As January winds to a close, I feel compelled to provide you - the faithful reader - an update on my 2018 project to chronicle the most popular movies of the 1980's. Let's dive right in, shall we?

It all started on a quiet Friday evening; the air outside was cold, but the heat was on and I had two little warmers by my side in the form of my cats. I took the time to make popcorn on the stove top, a recently discovered favourite of mine, that blows away your traditional microwave variety. It is a bit time consuming, but paired with a cold soda and a blanket, it's well worth it. I spent the previous week acquiring various movies for the project, and had a couple of false starts, but this time I knew the movie was on the list, and I was ready to ceremoniously begin the Chronicle. 

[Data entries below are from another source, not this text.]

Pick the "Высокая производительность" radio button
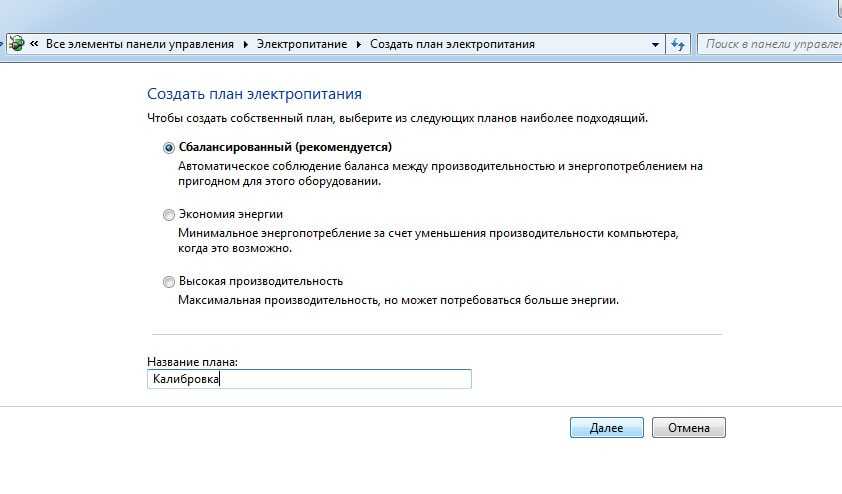The height and width of the screenshot is (494, 842). pos(168,281)
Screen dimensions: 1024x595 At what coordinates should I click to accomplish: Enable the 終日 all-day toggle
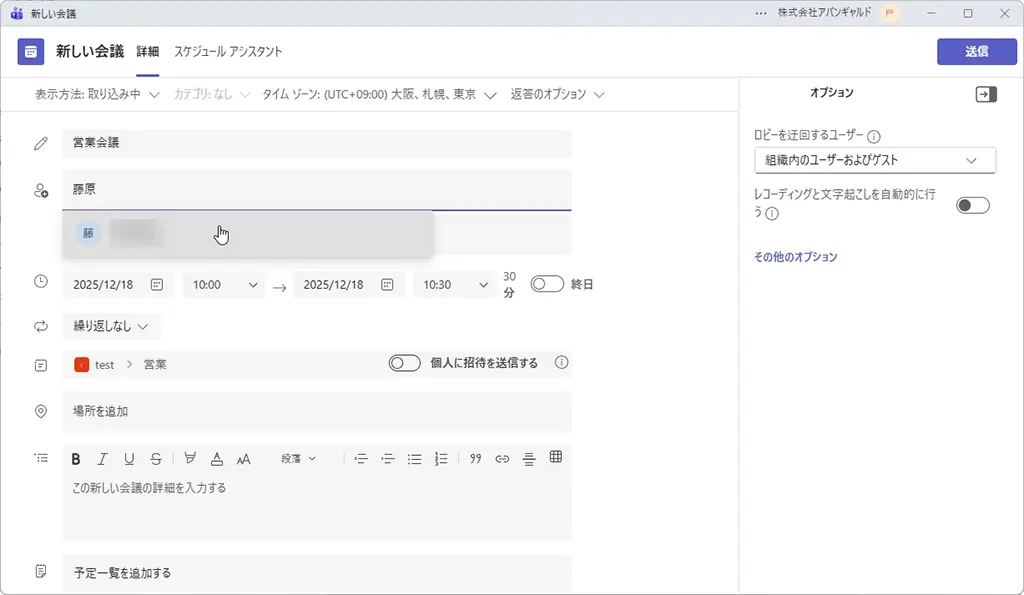547,283
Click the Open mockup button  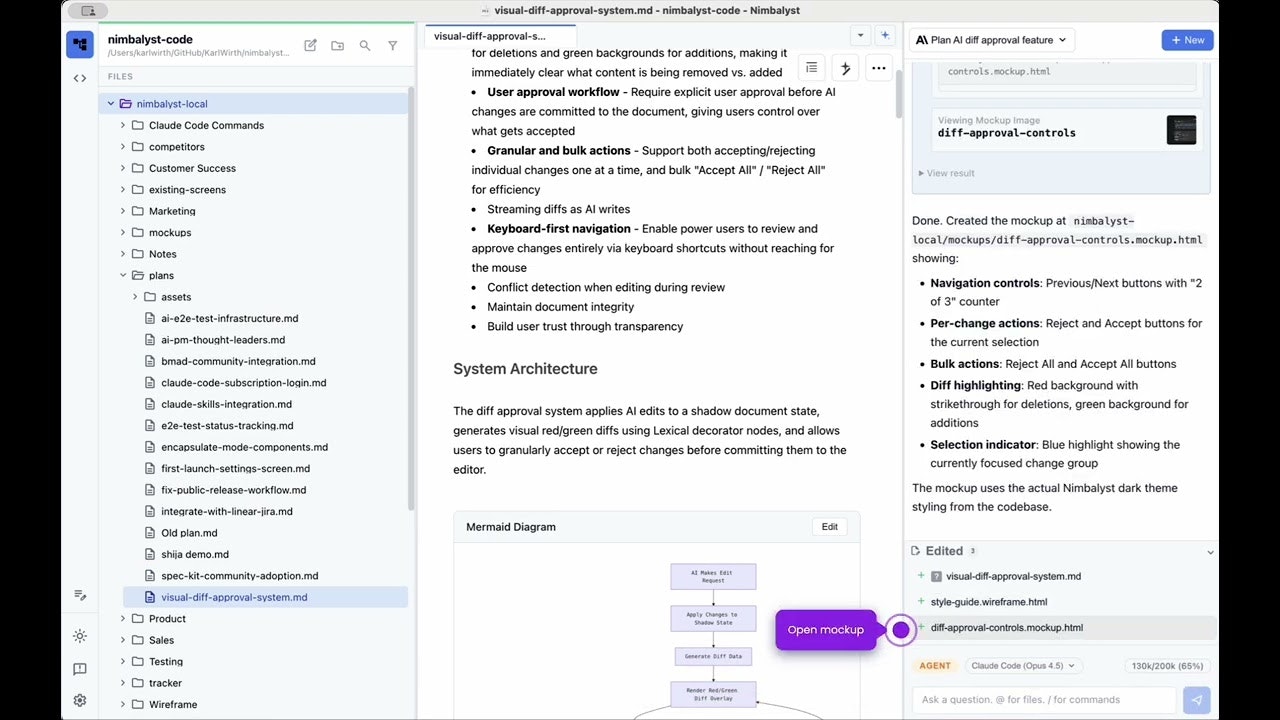click(x=825, y=629)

Nausicaa of the Valley of the Wind.

Yes, this would be perfect, with original Japanese audio, thereby forcing my attention to read subtitles throughout the duration. I'm not sure it mattered though, as this movie had me engrossed from the very beginning. It's so beautiful, from start to finish, that anything I could really say about it would be amateur-ish in the world of film critique. Everything about the movie, and the setting in my apartment was perfect that night, and I truly felt as though I had just watched the first five star movie of what should be many; although, I did knock it down half a star simply because I reserve those perfect scores for movies I've seen multiple times. For a movie that is ranked number 69 on this list of films, I figure the quality of the others must be astounding, and this project will be an absolute breeze.

It was not meant to be, though. Sixteen Candles proved to be disappointing. Being the directorial debut of John Hughes, I was expecting even more of something like The Breakfast Club, but what I got was a film stuck firmly in the past with an astounding amount of racism and a date-rape scenario that has no place in cinema. As other reviews have mentioned: this collection of high school moments may be a good-natured nostalgia-fueled romp, but when viewed with fresh eyes, over thirty years later, it falls firmly on the "bad taste" side of the fence. The rest of the movie is what it is, with a slew of young stars you may recognize today, but ultimately, the forced and stale romance the film revolves around never gets off the ground. A rather paltry two stars, and a quick deflation of the wind-from-my-sails high from the other films on this list.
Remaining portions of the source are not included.